Why is catching incomplete exception types by reference disallowed by the standard?

Question

From C++17 standard (draft), 18.3.1:

[...] The exception-declaration shall not denote a pointer or reference to an incomplete type [...]

What is the reasoning behind disallowing catching incomplete types by reference?

If a function parameter is passed by reference, the complete type is only needed if the function actually accesses the object received, but it could just happily pass on the argument to another function without knowing anything about the type.

I cannot see why this should be different with exceptions - the exception data itself might reside anywhere appropriate, and on the (unwinded up to the handler) stack we find a reference to. Fine. If the handler now can drag sufficient information just from the type of the exception, why should it need to be aware of the complete definition?

So what did I miss?

Answer 1

struct Alice;
struct Bob;

int main() {
    try {
        throwAlice(); // extern
    } catch (Bob&) {
        return 0;
    }
    return 1;
}

What does the following program returns? 0 or 1 or nasal demons? Well, it depends on Alice inheriting from Bob.

To handle the exception catching mechanism, the compiler must have that information at compile-time. Bob should be a complete type.

The reason why is explain in:

[except.handle]/15

The variable declared by the exception-declaration, of type cv T or cv T& [YSC: here, cv T& = Bob&], is initialized from the exception object, of type E [YSC: here, E = Alice], as follows:

• if T is a base class of E, the variable is copy-initialized from the corresponding base class subobject of the exception object;
• otherwise, the variable is copy-initialized from the exception object.

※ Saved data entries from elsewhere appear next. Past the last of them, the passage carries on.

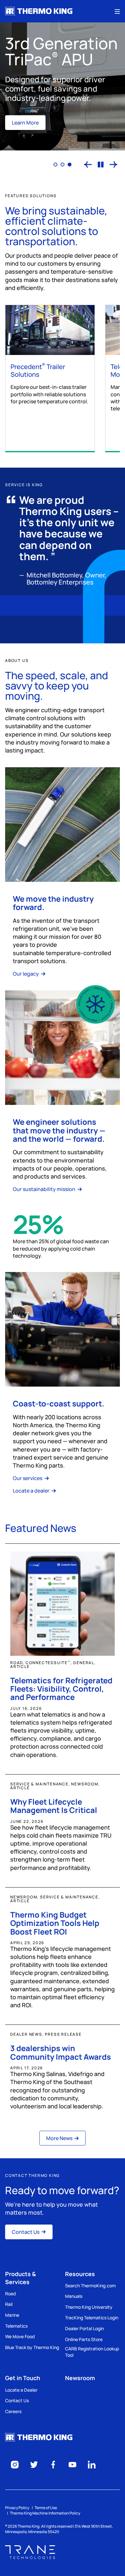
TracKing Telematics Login (91, 2317)
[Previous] (87, 164)
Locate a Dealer (21, 2390)
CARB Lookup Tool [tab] (62, 164)
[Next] (113, 164)
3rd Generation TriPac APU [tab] (69, 164)
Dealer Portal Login (84, 2328)
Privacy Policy (17, 2507)
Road (10, 2293)
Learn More (25, 122)
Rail (9, 2304)
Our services (28, 1478)
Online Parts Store (84, 2339)
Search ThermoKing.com (90, 2285)
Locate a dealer (31, 1490)
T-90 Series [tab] (55, 164)
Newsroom (80, 2378)
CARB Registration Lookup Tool (92, 2352)
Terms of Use (46, 2507)
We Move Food (20, 2336)
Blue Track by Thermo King (32, 2347)
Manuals (73, 2296)
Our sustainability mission (44, 1189)
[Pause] (100, 164)
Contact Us (25, 2231)
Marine (12, 2315)
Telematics (16, 2326)
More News (59, 2138)
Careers (13, 2411)
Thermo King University (89, 2307)
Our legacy (26, 973)
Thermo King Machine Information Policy (45, 2513)
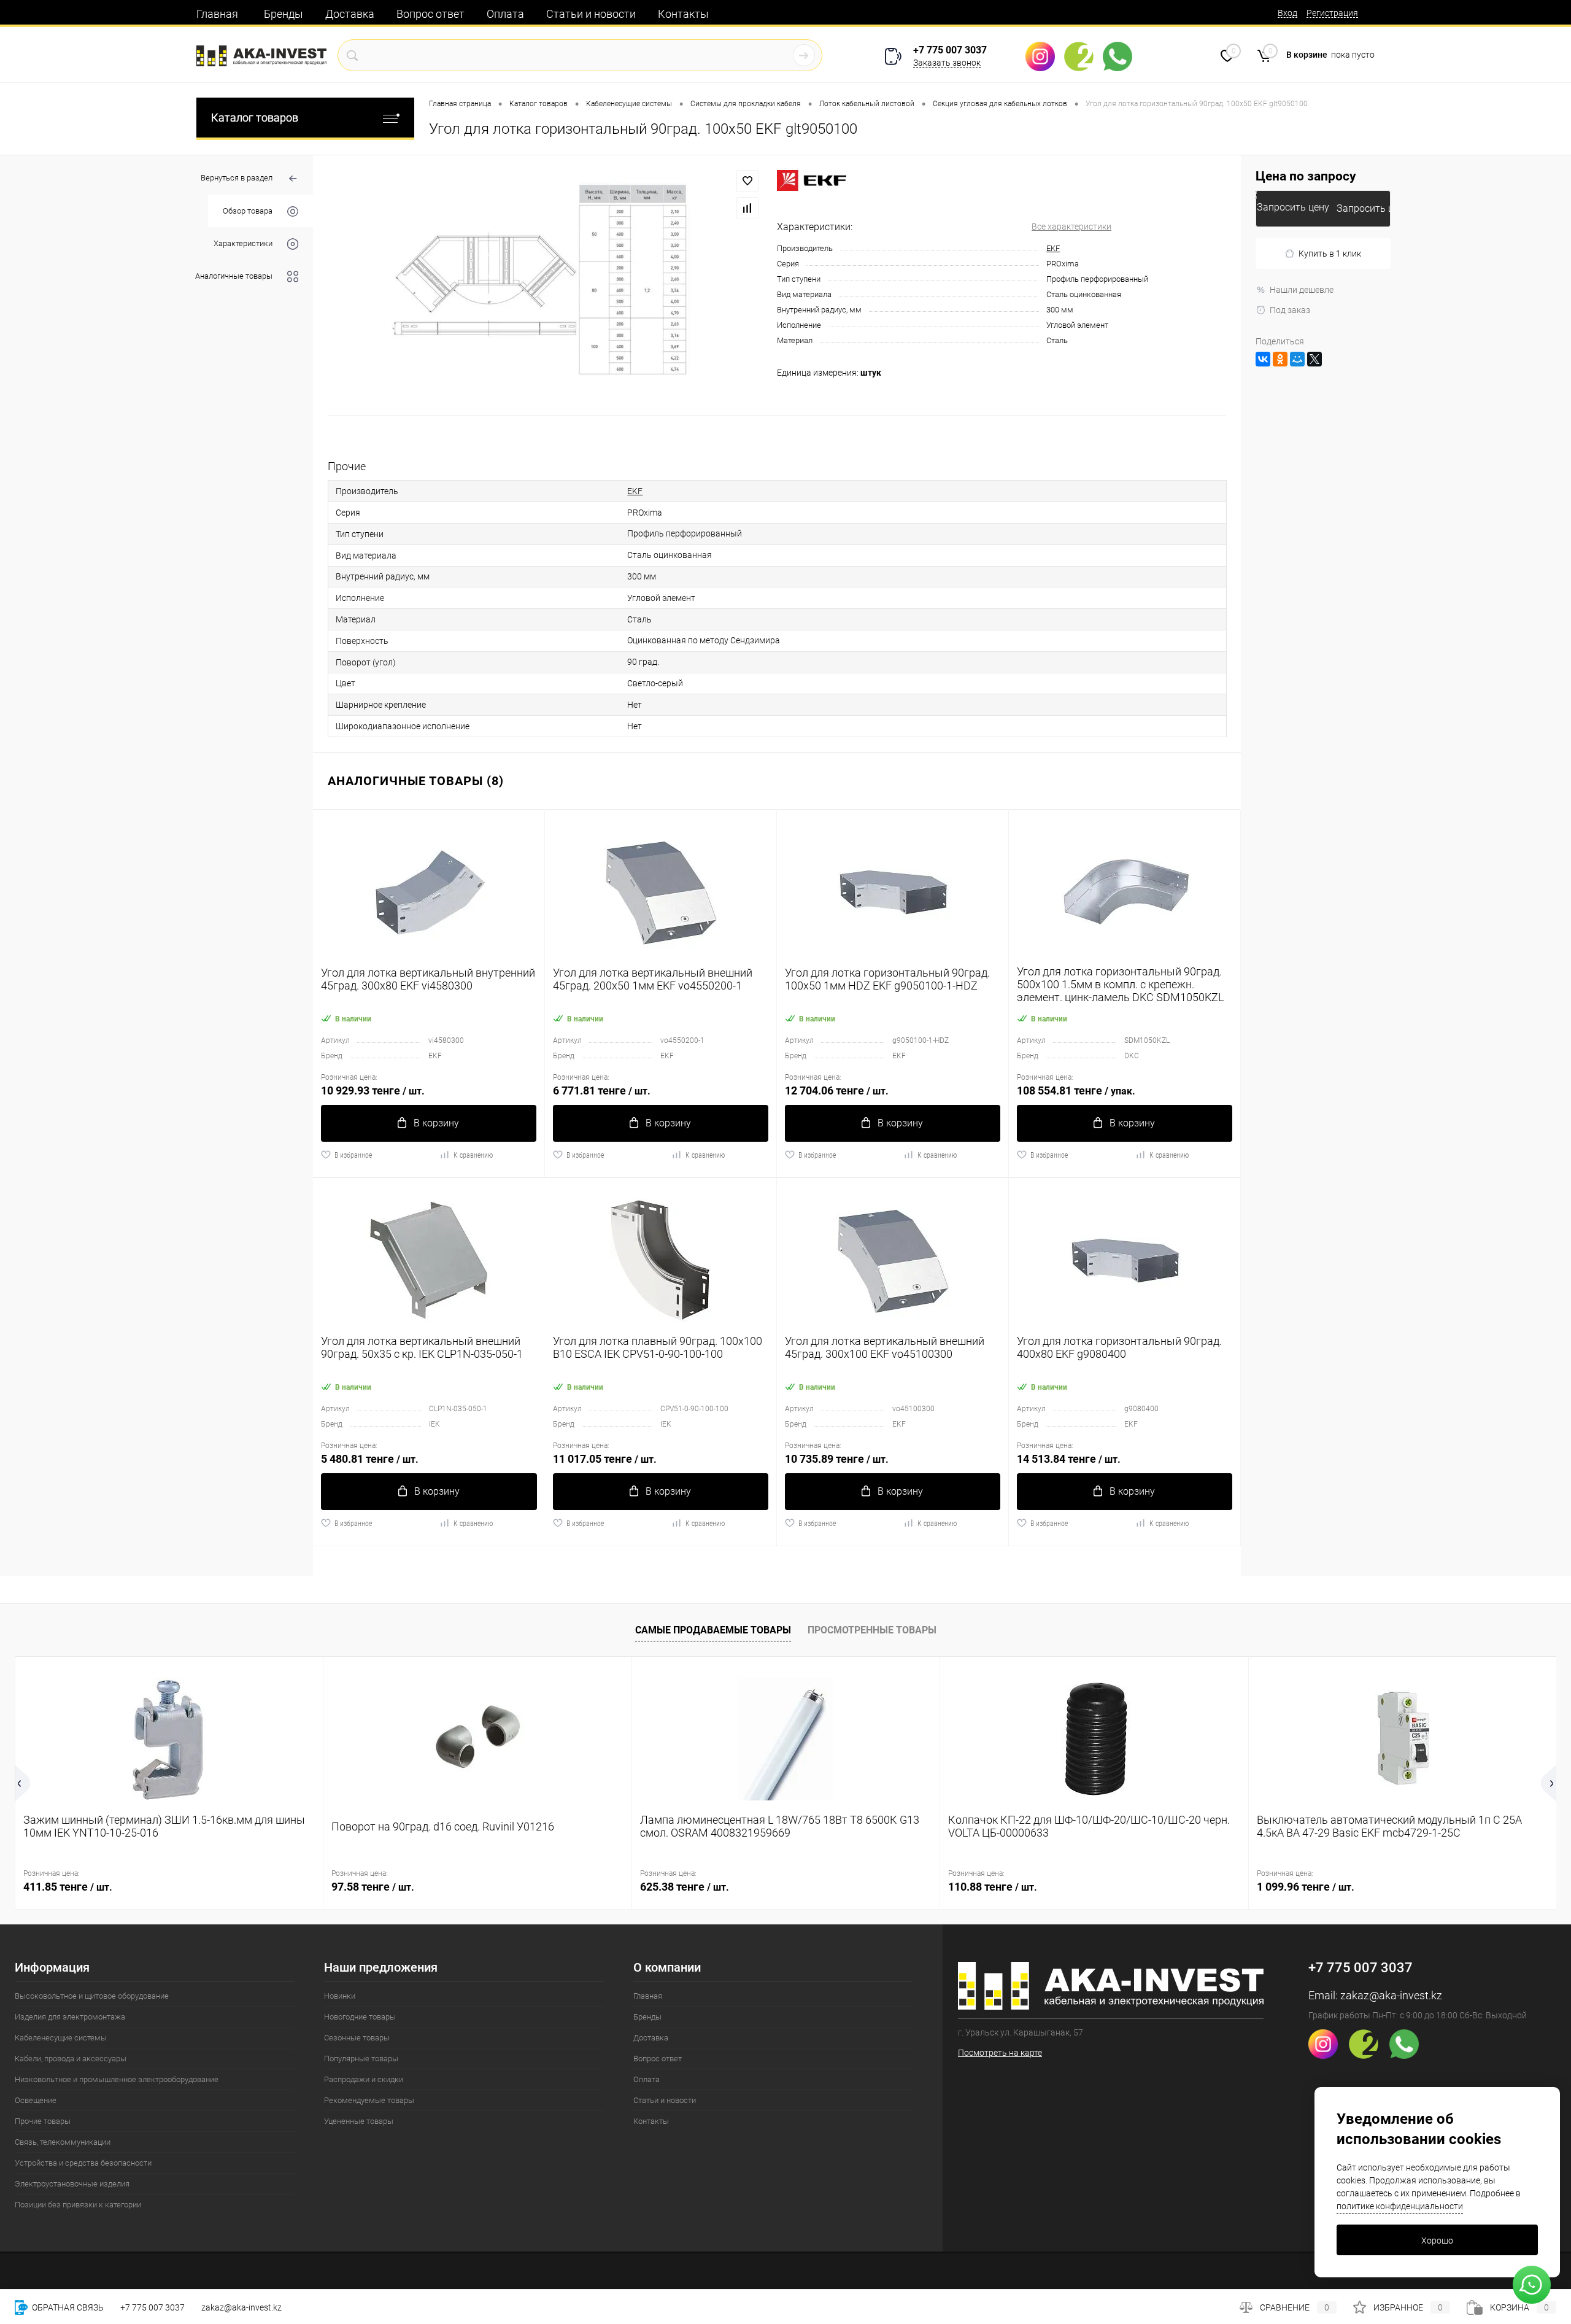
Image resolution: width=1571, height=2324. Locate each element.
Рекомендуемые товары (369, 2100)
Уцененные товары (358, 2121)
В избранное (353, 1155)
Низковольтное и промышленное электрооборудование (116, 2079)
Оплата (505, 13)
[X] (1314, 359)
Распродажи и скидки (363, 2079)
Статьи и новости (591, 13)
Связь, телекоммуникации (62, 2142)
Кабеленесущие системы (61, 2037)
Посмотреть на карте (1000, 2053)
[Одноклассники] (1280, 359)
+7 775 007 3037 (950, 50)
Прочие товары (43, 2121)
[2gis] (1083, 56)
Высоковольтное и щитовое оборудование (92, 1996)
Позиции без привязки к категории (78, 2204)
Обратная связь (67, 2307)
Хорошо (1437, 2240)
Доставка (349, 13)
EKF (1053, 248)
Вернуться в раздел (236, 177)
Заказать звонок (947, 63)
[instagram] (1044, 56)
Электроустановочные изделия (72, 2183)
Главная (217, 13)
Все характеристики (1071, 226)
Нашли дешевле (1302, 290)
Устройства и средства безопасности (83, 2162)
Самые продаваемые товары (713, 1630)
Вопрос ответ (430, 13)
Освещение (35, 2100)
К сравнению (473, 1155)
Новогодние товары (360, 2016)
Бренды (283, 13)
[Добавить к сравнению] (747, 208)
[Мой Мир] (1297, 359)
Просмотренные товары (872, 1630)
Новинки (339, 1996)
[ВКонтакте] (1263, 359)
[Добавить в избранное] (747, 181)
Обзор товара (247, 210)
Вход (1287, 13)
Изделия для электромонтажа (70, 2016)
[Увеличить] (545, 285)
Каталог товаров (254, 117)
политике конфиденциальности (1400, 2206)
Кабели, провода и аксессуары (70, 2058)
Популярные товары (361, 2058)
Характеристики (243, 243)
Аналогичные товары (233, 276)
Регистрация (1332, 13)
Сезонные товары (357, 2037)
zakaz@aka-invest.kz (1391, 1995)
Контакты (683, 13)
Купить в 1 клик (1330, 253)
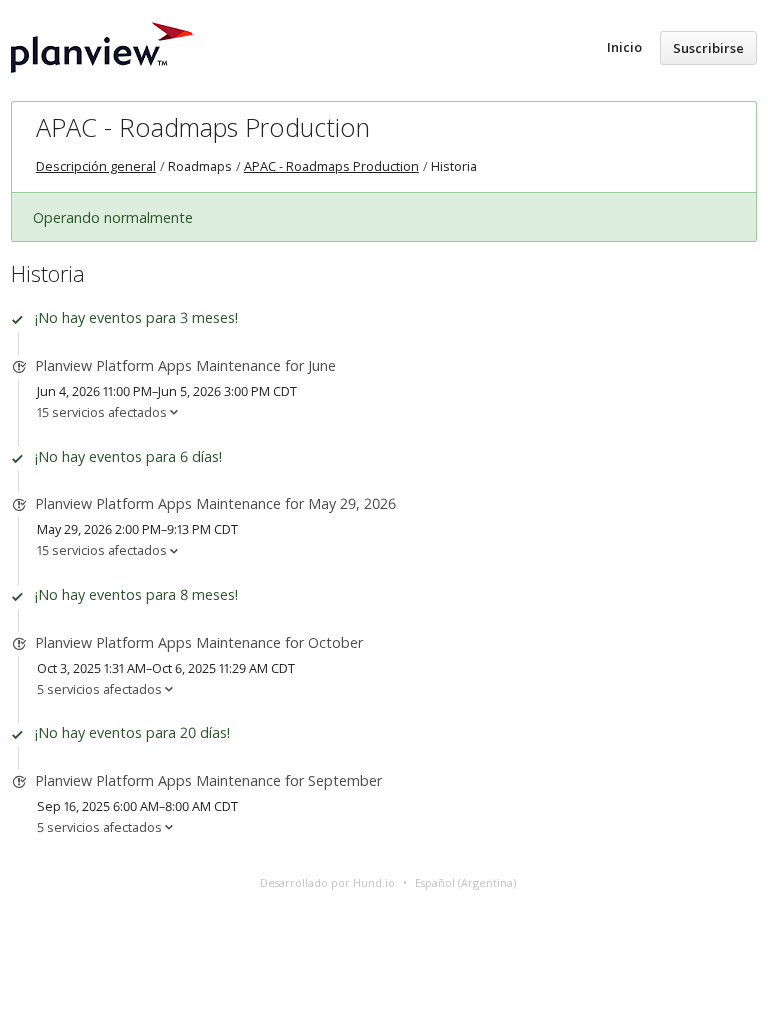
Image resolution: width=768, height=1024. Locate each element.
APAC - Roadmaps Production (203, 127)
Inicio (624, 47)
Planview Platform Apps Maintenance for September (208, 780)
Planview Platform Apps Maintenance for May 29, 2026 (215, 503)
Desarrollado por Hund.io (327, 882)
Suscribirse (708, 48)
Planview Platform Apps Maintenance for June (185, 365)
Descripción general (96, 166)
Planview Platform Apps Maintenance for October (199, 642)
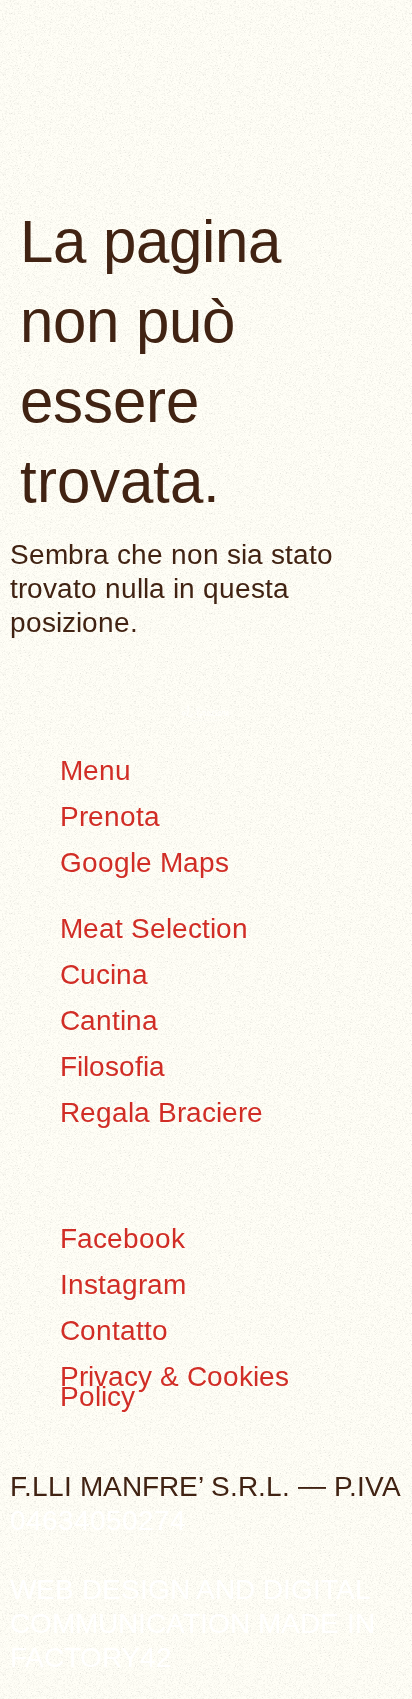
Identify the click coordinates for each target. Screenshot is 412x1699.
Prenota (110, 816)
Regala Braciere (161, 1112)
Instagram (123, 1284)
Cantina (109, 1020)
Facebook (122, 1238)
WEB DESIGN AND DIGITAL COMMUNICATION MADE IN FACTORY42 (192, 1623)
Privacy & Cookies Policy (174, 1386)
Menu (95, 770)
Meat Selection (154, 928)
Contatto (114, 1330)
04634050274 (98, 1520)
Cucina (104, 974)
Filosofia (112, 1066)
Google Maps (144, 862)
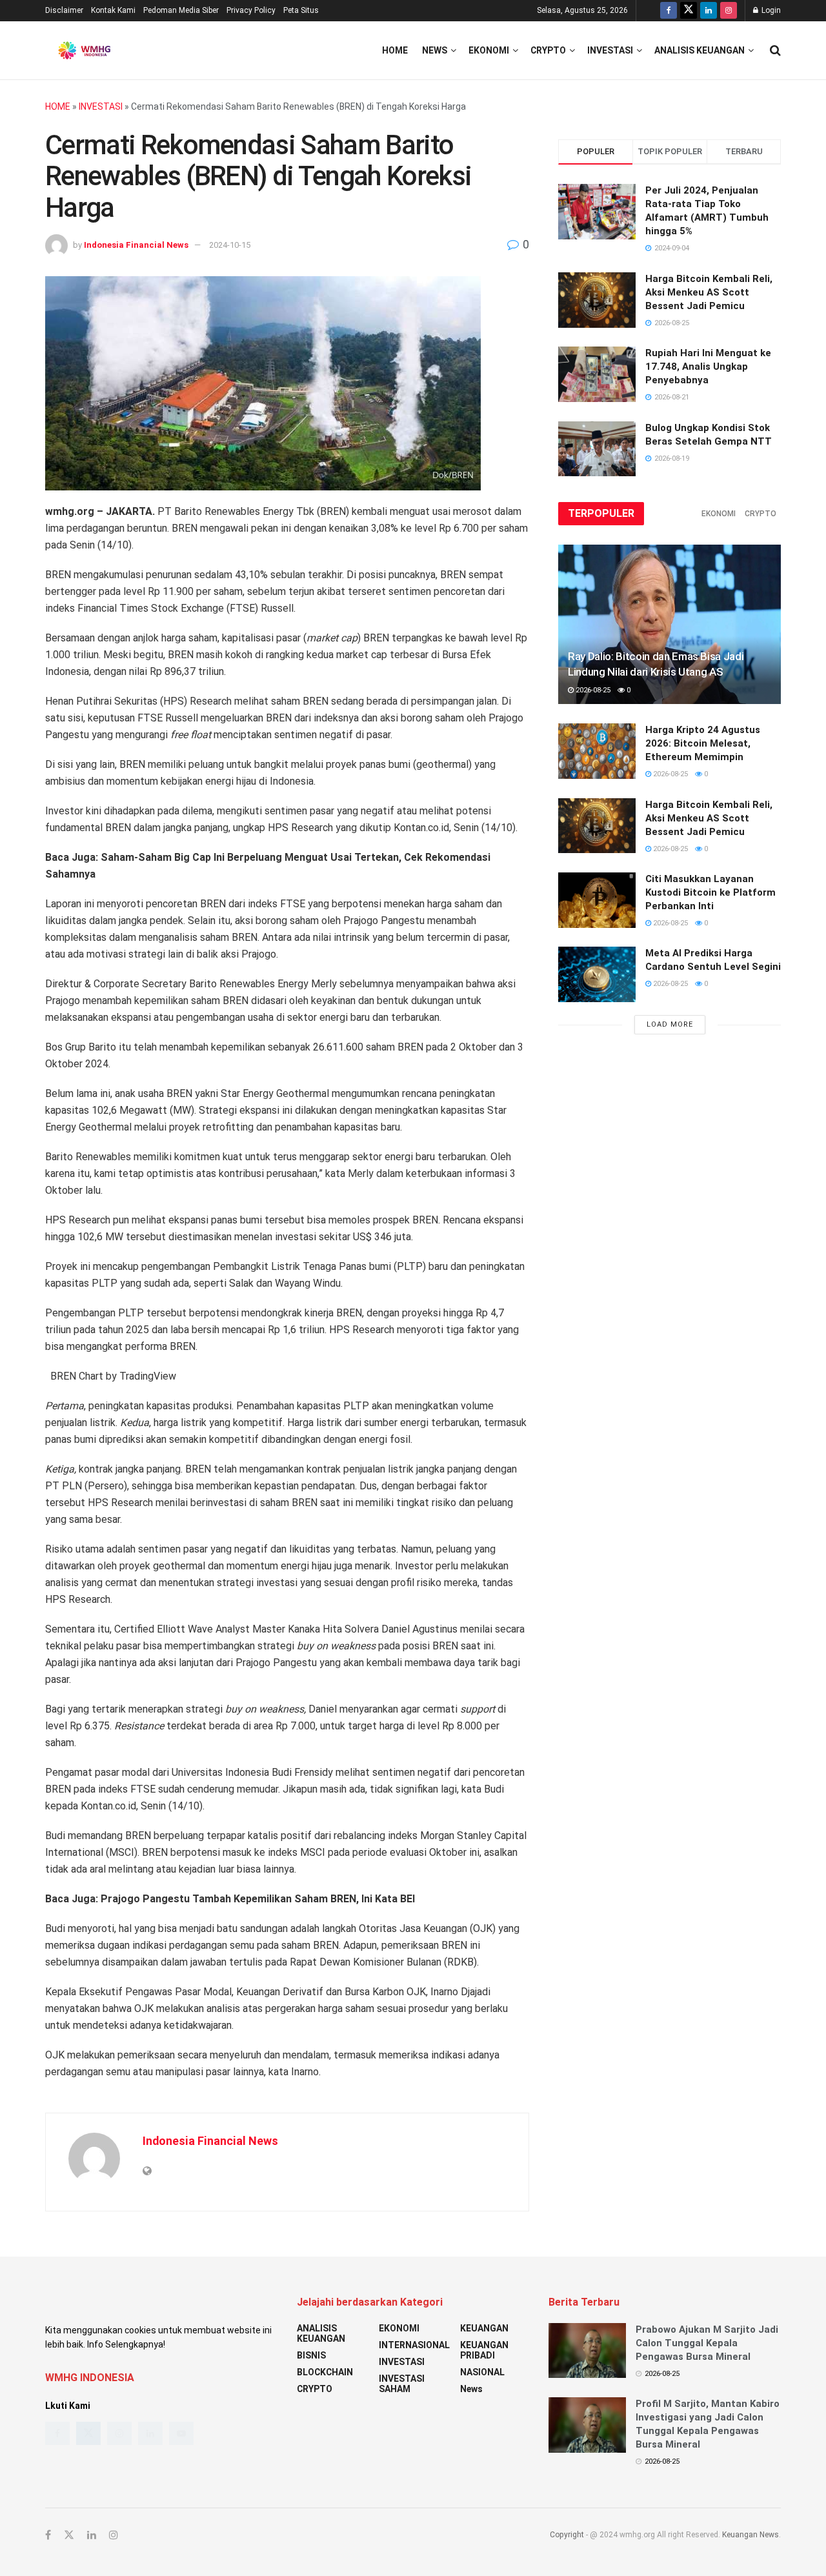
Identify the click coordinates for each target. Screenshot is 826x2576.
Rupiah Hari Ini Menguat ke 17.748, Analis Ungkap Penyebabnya (708, 366)
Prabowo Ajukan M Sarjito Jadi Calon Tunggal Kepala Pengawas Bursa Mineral (707, 2343)
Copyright (567, 2534)
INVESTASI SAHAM (402, 2383)
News (434, 50)
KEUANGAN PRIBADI (484, 2350)
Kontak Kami (113, 10)
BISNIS (311, 2355)
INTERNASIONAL (414, 2345)
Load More (670, 1024)
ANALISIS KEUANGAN (699, 50)
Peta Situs (301, 10)
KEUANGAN (484, 2328)
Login (770, 10)
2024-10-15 (229, 245)
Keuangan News (750, 2534)
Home (395, 50)
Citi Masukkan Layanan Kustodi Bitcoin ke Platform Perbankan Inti (710, 892)
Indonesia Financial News (136, 245)
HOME (57, 106)
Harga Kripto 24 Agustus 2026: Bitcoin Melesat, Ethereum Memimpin (702, 743)
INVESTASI (610, 50)
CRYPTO (548, 50)
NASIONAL (482, 2372)
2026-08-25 (592, 690)
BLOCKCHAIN (325, 2372)
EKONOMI (488, 50)
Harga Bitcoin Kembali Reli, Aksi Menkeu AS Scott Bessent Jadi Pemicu (708, 292)
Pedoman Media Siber (181, 10)
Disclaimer (64, 10)
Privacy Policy (251, 10)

which confirms the compiler need to know if Bob inherits from Alice at compile-time: Bob must be a complete type.

Answer 2

Based on VTT's comment to the question (unfortuntely deleted in the meanwhile, "exception handling relying on RTTI") and essential thoughts derived from YSC's answer:

Exceptions are thrown at run-time, the exception object is placed at some (in this scope unknwon, but) well defined location.

If now getting to catch the exception, we need to determine at run-time as well, if any of the exception handlers is a match for the exception currently thrown, i. e. some code like this:

try { throw e; }
catch(E1&) { /*...*/ }
catch(E2&) { /*...*/ }
catch(E3&) { /*...*/ }

Must result "somehwere" in code like this:

if(e instanceof(E1)) { /*...*/ }
else if(e instanceof(E2)) { /*...*/ }
else if(e instanceof(E3)) { /*...*/ }

with some appropriate instanceof definition (the term stolen from Java...). Such a definition now needs to compare if the RTTI of E<x> matches the RTTI of e or the one of any of e's base classes; naturally, for such comparison E<x>'s RTTI must be available at compile-time and thus the complete definition of E<x>.

Side note: If now RTTI contains base classes' RTTI in some kind of generic list, it is not even necessary any more to know at compile-time the exact type of the exception thrown.